Monday, February 24, 2014

AIWorld6 - The Joy of Small Data - Follow up

I got some great feedback from people, props go to rolisz for suggesting a stack exchange conversation that lead me to Kernel density estimation.

You can see from the plot of evaluated and the plot of the derivative of the plot that it'll be easy to pick out what the species are. A naive parser that just looks at the local maximums as indicating a species and local minimums as indicating the difference between species did quite well on this data. I would have guessed [14900, 15050, 15300, 15500, 15650, 15900, 16100] and the KDE with this naive parsing went with [14732, 14861, 15054, 15674, 15725, 16087]. With the exception of 15674 and 15725 being too close to each other I think it was a total win. I'll be implementing this algorithm shortly. And perhaps even showing the histogram to let a viewer second guess the automatic stats gathering if they feel the need.

Sunday, February 23, 2014

AIWorld6 - The joy of small data

I'm happy because I've failed at clustering.

I do programming in my free time and I'm working on a system that evolves artificial life an example video). This might seem like a cool-ass AI programming but it's mostly the regular drudgery of c arrays and test case writing. After all, I'm building the world, not making them smart. It's up to them to evolve smartness.

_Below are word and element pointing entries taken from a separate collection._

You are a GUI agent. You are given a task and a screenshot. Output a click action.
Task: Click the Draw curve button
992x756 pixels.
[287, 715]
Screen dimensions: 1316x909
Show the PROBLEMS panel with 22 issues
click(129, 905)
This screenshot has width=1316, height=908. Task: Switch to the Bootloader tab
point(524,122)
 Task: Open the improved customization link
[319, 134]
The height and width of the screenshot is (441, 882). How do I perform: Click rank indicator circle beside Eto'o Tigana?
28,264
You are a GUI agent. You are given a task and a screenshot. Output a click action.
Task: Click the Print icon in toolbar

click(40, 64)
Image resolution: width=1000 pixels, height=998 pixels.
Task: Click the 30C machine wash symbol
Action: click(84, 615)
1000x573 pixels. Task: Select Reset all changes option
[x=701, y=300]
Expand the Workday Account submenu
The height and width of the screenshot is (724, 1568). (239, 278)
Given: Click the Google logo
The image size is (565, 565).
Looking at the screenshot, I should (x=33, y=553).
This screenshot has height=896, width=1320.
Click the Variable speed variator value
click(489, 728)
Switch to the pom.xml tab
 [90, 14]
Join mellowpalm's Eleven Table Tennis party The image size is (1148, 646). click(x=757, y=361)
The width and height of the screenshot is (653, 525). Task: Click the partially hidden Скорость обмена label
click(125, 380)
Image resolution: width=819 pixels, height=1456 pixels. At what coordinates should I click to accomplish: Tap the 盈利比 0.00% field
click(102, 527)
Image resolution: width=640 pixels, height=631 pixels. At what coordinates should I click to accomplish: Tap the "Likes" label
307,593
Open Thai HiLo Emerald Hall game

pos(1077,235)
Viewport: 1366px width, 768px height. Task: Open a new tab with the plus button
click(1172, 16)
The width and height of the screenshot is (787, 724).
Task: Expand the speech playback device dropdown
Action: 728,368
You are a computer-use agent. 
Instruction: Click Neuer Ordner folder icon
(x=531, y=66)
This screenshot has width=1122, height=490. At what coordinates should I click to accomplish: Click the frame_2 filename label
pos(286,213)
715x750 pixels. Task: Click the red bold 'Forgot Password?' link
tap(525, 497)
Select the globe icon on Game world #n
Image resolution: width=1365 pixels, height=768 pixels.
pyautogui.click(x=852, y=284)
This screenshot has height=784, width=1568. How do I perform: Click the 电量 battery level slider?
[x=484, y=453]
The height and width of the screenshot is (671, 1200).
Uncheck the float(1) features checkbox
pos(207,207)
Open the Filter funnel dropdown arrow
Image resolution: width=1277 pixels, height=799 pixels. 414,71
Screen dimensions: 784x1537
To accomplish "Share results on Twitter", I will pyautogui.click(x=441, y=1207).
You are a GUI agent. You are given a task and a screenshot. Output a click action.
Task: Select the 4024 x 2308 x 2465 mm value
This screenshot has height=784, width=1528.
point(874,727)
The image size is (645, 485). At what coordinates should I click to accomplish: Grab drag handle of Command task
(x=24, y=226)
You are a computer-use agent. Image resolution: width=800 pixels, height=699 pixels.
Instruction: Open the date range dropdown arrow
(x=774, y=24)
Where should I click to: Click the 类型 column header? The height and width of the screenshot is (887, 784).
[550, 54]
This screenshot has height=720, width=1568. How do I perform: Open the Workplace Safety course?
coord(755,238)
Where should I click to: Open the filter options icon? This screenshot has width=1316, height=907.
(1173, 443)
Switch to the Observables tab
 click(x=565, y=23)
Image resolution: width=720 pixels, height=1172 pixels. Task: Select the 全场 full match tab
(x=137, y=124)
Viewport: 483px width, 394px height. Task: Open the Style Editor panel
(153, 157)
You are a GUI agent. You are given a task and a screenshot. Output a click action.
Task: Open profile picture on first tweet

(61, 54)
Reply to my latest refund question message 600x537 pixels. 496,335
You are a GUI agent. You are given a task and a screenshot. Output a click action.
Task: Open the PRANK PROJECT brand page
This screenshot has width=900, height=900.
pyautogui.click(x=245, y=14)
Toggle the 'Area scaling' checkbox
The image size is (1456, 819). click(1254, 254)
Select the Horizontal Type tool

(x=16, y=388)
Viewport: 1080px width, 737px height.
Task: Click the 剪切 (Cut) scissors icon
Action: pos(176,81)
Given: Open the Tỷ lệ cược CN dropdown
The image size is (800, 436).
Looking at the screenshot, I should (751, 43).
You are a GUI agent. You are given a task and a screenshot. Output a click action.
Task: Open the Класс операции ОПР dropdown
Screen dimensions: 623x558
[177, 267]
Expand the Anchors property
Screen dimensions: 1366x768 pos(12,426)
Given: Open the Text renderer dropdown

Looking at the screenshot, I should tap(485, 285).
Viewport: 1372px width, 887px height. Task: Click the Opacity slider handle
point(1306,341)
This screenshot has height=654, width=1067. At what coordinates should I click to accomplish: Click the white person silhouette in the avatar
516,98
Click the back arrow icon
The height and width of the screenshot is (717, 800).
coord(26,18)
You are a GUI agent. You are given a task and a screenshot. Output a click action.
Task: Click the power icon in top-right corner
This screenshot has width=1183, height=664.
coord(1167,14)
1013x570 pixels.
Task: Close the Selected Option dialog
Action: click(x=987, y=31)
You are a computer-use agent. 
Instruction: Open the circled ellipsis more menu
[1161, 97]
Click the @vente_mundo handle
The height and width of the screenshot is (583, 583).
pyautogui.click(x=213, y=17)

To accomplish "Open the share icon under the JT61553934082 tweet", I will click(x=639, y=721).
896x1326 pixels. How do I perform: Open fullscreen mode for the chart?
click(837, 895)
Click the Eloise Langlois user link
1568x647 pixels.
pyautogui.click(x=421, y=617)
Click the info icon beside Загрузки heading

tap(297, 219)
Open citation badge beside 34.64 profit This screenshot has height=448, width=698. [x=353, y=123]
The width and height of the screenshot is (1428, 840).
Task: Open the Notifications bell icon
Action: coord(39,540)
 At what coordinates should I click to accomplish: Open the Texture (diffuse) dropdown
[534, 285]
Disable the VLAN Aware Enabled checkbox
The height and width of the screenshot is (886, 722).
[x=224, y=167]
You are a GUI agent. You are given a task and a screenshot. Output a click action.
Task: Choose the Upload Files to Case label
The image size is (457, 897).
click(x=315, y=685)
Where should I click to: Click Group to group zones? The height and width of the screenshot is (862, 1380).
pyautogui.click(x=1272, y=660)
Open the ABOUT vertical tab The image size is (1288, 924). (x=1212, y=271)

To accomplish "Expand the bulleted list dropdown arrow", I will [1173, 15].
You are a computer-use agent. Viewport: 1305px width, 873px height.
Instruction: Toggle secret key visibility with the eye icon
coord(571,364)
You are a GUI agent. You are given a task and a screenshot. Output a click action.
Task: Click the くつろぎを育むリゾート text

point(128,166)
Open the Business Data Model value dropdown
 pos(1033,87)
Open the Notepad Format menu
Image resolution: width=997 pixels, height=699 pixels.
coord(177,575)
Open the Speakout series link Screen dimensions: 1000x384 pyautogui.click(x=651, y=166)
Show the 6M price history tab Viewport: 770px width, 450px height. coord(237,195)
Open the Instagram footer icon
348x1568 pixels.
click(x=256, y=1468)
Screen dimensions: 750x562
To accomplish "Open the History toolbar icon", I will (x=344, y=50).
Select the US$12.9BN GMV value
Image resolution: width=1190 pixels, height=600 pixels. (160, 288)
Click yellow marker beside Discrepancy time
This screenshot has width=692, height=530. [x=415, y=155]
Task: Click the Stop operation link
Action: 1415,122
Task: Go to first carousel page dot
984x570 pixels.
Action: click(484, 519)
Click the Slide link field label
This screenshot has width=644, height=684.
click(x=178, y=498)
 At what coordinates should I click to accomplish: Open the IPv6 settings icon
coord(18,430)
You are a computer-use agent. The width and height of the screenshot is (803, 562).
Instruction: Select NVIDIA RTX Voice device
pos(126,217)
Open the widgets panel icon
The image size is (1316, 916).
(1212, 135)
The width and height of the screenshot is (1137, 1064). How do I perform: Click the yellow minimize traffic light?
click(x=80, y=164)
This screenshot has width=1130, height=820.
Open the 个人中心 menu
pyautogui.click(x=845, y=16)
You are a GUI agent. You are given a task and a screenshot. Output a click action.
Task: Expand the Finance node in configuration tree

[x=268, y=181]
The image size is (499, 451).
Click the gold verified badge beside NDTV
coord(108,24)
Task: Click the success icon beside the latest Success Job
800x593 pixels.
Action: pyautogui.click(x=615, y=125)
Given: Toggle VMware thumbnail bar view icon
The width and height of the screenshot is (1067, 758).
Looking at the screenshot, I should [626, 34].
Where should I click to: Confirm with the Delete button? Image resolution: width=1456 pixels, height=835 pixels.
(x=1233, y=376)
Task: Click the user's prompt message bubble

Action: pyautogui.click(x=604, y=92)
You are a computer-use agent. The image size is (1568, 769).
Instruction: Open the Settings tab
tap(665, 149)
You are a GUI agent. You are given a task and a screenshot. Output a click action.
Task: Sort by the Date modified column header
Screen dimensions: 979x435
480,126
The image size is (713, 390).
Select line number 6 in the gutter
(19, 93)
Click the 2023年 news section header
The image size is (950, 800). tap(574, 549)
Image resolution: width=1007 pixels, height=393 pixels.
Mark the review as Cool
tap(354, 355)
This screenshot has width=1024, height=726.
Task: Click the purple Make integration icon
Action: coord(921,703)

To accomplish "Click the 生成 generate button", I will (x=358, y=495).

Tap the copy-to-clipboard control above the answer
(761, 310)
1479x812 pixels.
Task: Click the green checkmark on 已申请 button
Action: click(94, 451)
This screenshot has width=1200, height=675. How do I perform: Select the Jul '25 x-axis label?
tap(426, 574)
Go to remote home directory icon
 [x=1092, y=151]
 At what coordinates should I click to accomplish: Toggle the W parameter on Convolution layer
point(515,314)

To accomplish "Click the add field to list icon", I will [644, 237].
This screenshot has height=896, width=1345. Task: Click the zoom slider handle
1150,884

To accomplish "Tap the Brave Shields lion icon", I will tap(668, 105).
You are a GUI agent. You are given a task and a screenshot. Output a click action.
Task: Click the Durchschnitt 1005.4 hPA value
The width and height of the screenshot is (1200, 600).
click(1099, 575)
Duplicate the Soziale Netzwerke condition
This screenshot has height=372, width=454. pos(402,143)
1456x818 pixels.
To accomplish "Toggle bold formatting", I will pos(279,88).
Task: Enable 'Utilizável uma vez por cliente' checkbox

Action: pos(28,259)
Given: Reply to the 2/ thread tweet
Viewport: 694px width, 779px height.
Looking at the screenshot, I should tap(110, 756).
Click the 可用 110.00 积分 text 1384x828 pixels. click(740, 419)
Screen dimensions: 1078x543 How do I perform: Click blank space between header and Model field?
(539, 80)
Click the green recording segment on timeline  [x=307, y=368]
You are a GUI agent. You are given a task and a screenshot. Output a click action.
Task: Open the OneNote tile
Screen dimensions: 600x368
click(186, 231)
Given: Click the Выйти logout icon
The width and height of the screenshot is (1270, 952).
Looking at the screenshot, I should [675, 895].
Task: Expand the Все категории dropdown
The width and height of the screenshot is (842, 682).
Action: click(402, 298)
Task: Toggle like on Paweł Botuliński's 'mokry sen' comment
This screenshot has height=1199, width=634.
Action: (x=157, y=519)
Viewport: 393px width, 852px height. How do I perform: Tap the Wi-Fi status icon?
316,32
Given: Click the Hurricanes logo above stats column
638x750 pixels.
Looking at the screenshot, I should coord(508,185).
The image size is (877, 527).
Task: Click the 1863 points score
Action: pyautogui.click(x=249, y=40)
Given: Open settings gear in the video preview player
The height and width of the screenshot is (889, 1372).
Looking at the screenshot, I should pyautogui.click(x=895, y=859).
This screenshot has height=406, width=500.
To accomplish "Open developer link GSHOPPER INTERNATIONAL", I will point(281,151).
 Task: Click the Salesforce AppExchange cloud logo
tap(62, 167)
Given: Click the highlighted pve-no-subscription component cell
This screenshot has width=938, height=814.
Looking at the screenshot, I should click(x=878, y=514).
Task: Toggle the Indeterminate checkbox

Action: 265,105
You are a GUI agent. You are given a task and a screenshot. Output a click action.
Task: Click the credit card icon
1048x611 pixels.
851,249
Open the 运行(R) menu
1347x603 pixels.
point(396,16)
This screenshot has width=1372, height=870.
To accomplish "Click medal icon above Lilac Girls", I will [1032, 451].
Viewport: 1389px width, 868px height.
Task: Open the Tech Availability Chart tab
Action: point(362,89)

As a result, I was super psyched today when I realized I've failed at my naive approach to detecting species. I knew they'd speciated because in every world I start from scratch there's a clear moment when almost everyone dies, and then after that I see a lot of agents with low energy and a small number with 100x as much. That die-off is the start of predation. Those high energy agents are predators. And from then on, those two different types of agents are probably evolving differently. So how can I prove this? I want to gather stats on the two different kinds.

Of course, I could just check how often agents attack each other and label the ones that do it the most predators, but that's differentiating on the same thing I want to measure, which is pointless. It also doesn't scale; if there are other species doing other behaviours I want to find them too.

The first clustering algorithm I tried was simply taking a sum of all the connections in their brain and assigning a color to that number. The idea is that if agents have similar brains, they should get similar colors. So as the brain construction of two species diverges, they turn different colors. When I see a bunch of them around a given color, I know I have a species. This works ok, but it takes a lot of tuning to not get the color spectrum too wide that it's washed out or too narrow that everyone appears to be the same. Worst of all, it's still relying on my visual ability to discern where one color band ends and the next begins.

Then I tried what any thinking-inside-the-box, data-too-big programmer would do, I wrote a simple clustering algorithm that could run in linear time. Essentially, if there's a gap of more than X spaces where I see less than Y agents, it's probably a gap between species. Then I just call all the parts that aren't gaps different species. It's a shit algorithm. It takes a ton of tuning and I'm still missing the really uncommon species.

At that point, I figured it was time to call in the big guns of a real algorithm and use a real comp-sci library for it. I looked up clustering algorithms, chose one arbitrarily, and spent an hour prototyping k-means clustering using scipy. The results are shit.

For the histogram of brain sums, even if I give k-means my personal guesses ([14900,15050,15300,15500,15650,15900,16100]) it still gives me results that I'd describe as not-helpful ([14828,15072,15451,15575,15694,15825,16056]). And it doesn't even automatically give me the min-max of those means.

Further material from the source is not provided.